In lieu of this void, there are some simple guidelines that can almost ensure you will be liked and respected as a good leader.
The Best Managers are “People Managers”
Managing a team means bringing together a group of diverse people, from different backgrounds, experiences and characters. The best managers today can inspire, motivate and harness the collective efforts of a team to accomplish great, if not good things. They are the “People Managers” and I have enumerated some things that can help you become one.
1. Build Trust
I start with this one, because if there is anything you need to remember, it is “building trust”.
You do this by making sure every individual on your staff understands one thing – and that is, you are there to help them learn, grow and achieve. As soon as they realize this, they feel you are on their side, and you will gain a pound of trust.
Do these things:
- Know your employees – skills, experience, education and character
- Give them proper training to accomplish the tasks that lie before them.
- Make sure they have a path to learn and grow
- Set clear expectations – don’t be fickle
- Stand by them always – listen and learn to say “How can I help?”
- Help each person find one thing they can excel at, above everyone else in your group.
And remember that every person is different. Some people need to be pushed, some guided, some listened to, and some just want you to get out of the way. You have to adjust to each person (know your employees).
When you have team members who are older, or more experienced, or who have been your colleagues, don’t treat them as subordinates – treat them as your equals. You are more of a “facilitator” (not their manager) in this case, and they will respect you for that.
2. Leave your EGO at the door – Be genuine
Your own ego is one of the most difficult aspects for a manager to handle, and it interferes with your relationships. Ego is important, but in a team environment, it can be detrimental unless you can control it. Do these things to help you curb your ego:
- Learn how to say “I don’t know”
- Ask for opinions – “What do you think?”
- Praise by saying, “Good Job”
- When you are wrong simply say, “Sorry, my mistake”
- Accept the fact that your employees are or will be smarter and more skilled than you.
You’d be surprised how difficult it is for certain managers do these things. But if you do, you will become a genuine and self-realized manager, and you’ll earn a pound of trust.
3. Be a Teacher-Coach, not an Emperor-Policeman
An executive for Seven-Eleven chain stores once said “if you want to be a good manager, stop being an Emperor-Policeman and start being a Teacher-Coach”.

■ ■ ■ ■ ■ ■ ■

> [YOUR OBJECTIVE]:
Can you print the passage from the management text exactly, starting with "In lieu of this" and going on through "you become one."? The records have no connection to the text on managing people.

Text and item location entries

■ ■ ■ ■ ■ ■ ■

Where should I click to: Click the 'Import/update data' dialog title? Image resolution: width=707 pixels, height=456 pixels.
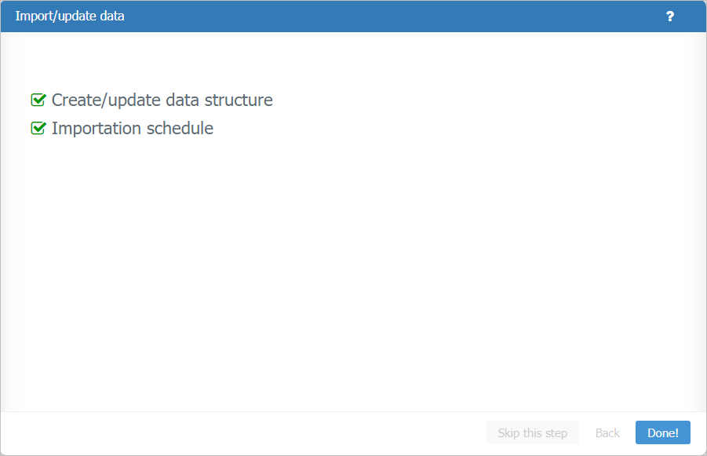coord(70,16)
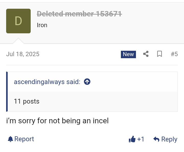Click the blue left bar of the quote

(x=7, y=92)
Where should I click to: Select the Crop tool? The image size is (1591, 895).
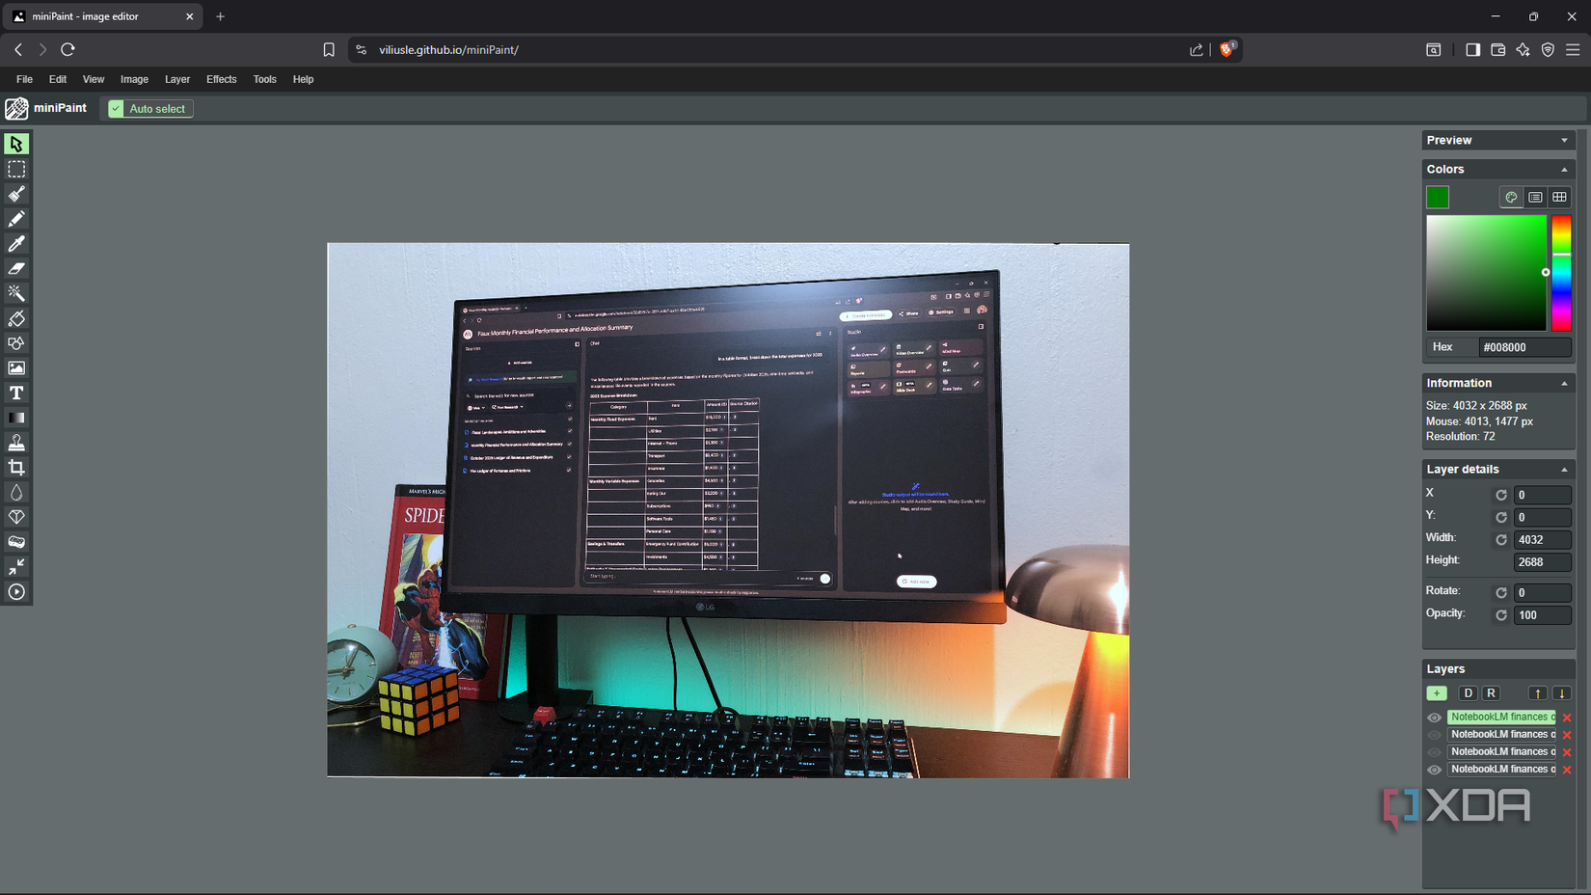click(x=16, y=467)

■ ■ ■ ■ ■ ■ ■

> [ANSWER FOR THE TASK]:
In lieu of this void, there are some simple guidelines that can almost ensure you will be liked and respected as a good leader.
The Best Managers are “People Managers”
Managing a team means bringing together a group of diverse people, from different backgrounds, experiences and characters. The best managers today can inspire, motivate and harness the collective efforts of a team to accomplish great, if not good things. They are the “People Managers” and I have enumerated some things that can help you become one.